** Provided data follows **

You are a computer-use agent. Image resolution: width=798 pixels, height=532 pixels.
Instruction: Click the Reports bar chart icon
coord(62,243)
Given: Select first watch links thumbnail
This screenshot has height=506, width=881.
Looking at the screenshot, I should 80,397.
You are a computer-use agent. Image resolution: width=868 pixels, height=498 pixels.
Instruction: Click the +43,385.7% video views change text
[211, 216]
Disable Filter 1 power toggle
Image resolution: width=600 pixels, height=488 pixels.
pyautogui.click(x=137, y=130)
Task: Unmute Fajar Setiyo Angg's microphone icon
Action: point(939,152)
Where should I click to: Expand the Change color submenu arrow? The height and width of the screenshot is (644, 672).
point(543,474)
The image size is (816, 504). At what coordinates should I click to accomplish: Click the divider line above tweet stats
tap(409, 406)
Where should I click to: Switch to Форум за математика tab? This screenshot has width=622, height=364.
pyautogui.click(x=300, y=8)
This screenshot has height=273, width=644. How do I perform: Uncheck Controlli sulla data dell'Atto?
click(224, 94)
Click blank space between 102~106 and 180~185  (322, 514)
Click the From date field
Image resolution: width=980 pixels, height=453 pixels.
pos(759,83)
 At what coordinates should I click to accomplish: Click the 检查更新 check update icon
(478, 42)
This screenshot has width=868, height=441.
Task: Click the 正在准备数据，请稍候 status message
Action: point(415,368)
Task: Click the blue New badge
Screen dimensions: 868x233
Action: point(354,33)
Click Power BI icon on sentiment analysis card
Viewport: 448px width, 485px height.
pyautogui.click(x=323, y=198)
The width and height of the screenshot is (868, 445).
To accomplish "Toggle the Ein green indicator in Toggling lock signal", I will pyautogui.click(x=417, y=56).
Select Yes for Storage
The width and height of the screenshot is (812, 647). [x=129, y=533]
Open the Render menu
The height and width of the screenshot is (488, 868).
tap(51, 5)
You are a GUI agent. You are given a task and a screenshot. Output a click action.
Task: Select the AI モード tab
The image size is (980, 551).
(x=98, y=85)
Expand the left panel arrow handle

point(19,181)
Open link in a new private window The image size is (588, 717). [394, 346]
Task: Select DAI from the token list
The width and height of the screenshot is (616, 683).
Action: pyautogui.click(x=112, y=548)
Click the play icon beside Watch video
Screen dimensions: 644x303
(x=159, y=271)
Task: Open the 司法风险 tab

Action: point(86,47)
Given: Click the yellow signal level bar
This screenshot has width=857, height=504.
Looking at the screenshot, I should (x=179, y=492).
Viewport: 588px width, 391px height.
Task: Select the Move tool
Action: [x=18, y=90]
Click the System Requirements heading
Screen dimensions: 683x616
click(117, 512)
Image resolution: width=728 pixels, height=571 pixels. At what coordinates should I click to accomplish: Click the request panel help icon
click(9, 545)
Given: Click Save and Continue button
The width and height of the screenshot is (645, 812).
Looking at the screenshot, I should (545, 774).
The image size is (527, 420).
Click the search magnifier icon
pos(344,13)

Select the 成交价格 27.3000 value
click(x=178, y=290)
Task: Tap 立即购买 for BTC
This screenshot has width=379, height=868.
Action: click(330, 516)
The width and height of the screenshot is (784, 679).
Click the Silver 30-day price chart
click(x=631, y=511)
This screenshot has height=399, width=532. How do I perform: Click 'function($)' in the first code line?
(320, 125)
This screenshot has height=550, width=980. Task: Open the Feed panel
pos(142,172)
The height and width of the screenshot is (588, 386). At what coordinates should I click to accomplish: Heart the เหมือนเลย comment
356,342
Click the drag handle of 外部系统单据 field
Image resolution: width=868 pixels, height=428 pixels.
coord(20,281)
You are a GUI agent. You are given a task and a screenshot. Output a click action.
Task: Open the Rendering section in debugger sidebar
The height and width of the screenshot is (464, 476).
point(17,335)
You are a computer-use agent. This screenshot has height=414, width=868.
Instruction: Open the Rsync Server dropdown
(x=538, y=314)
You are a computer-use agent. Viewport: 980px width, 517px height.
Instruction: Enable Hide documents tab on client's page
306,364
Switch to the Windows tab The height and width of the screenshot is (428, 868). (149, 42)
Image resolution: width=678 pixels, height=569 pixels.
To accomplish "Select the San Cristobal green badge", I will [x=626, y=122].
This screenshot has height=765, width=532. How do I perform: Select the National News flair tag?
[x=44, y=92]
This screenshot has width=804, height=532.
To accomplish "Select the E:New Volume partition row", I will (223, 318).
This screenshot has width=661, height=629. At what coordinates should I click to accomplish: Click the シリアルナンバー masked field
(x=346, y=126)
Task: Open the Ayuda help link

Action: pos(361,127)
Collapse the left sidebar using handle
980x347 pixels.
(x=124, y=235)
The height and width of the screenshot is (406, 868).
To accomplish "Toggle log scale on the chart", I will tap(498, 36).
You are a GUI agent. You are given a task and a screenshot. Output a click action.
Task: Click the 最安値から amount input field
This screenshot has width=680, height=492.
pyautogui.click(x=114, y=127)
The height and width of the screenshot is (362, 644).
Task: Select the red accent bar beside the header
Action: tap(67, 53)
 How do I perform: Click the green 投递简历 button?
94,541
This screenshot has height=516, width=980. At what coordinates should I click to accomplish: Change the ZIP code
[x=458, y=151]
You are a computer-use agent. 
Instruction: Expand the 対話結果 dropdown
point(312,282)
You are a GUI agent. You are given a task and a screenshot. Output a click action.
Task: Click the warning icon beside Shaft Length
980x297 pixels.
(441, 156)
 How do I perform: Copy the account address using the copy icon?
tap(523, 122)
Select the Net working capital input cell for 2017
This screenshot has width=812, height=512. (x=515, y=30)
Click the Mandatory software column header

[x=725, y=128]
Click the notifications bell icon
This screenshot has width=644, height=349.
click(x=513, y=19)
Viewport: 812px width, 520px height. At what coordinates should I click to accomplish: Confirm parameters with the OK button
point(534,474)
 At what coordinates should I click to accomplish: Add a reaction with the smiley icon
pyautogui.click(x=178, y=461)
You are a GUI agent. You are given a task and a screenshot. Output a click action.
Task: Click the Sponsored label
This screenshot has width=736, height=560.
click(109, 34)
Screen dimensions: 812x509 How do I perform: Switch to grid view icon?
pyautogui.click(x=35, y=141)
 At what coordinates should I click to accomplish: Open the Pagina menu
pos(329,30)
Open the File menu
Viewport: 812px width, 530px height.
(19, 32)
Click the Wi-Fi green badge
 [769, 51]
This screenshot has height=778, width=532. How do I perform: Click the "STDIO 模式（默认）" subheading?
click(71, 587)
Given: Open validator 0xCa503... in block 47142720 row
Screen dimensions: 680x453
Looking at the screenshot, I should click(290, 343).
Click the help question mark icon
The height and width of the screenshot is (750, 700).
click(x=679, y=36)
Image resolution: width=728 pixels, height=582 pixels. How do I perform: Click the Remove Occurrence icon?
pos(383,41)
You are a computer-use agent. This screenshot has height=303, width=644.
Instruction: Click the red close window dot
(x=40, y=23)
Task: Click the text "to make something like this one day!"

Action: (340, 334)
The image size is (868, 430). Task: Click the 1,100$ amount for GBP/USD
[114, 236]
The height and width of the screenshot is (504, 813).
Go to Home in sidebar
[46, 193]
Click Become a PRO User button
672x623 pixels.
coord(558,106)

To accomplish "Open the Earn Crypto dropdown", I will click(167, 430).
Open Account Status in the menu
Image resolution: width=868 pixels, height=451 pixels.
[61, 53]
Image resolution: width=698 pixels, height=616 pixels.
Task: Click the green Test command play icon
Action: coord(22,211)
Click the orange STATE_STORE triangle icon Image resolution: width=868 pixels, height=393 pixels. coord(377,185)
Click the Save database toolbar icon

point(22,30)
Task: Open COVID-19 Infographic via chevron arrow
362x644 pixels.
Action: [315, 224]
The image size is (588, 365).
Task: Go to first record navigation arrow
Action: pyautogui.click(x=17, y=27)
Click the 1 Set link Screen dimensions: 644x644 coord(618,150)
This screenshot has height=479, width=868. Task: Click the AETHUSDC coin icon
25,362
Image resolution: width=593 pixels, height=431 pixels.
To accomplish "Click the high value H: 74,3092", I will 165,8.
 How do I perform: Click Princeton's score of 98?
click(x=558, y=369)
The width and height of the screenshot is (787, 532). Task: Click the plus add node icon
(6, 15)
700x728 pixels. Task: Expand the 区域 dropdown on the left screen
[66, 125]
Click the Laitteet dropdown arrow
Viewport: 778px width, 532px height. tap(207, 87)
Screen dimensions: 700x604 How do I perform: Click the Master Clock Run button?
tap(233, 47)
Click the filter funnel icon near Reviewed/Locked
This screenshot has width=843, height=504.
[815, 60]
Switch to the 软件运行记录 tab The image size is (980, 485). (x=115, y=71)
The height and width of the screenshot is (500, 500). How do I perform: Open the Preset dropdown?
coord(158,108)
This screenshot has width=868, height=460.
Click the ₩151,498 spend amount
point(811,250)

** End of Provided data **

Search the data for "This screenshot has width=868, height=460.". Beginning with that line, set down every line through the last exactly.

● **Task answer**:
This screenshot has width=868, height=460.
Click the ₩151,498 spend amount
point(811,250)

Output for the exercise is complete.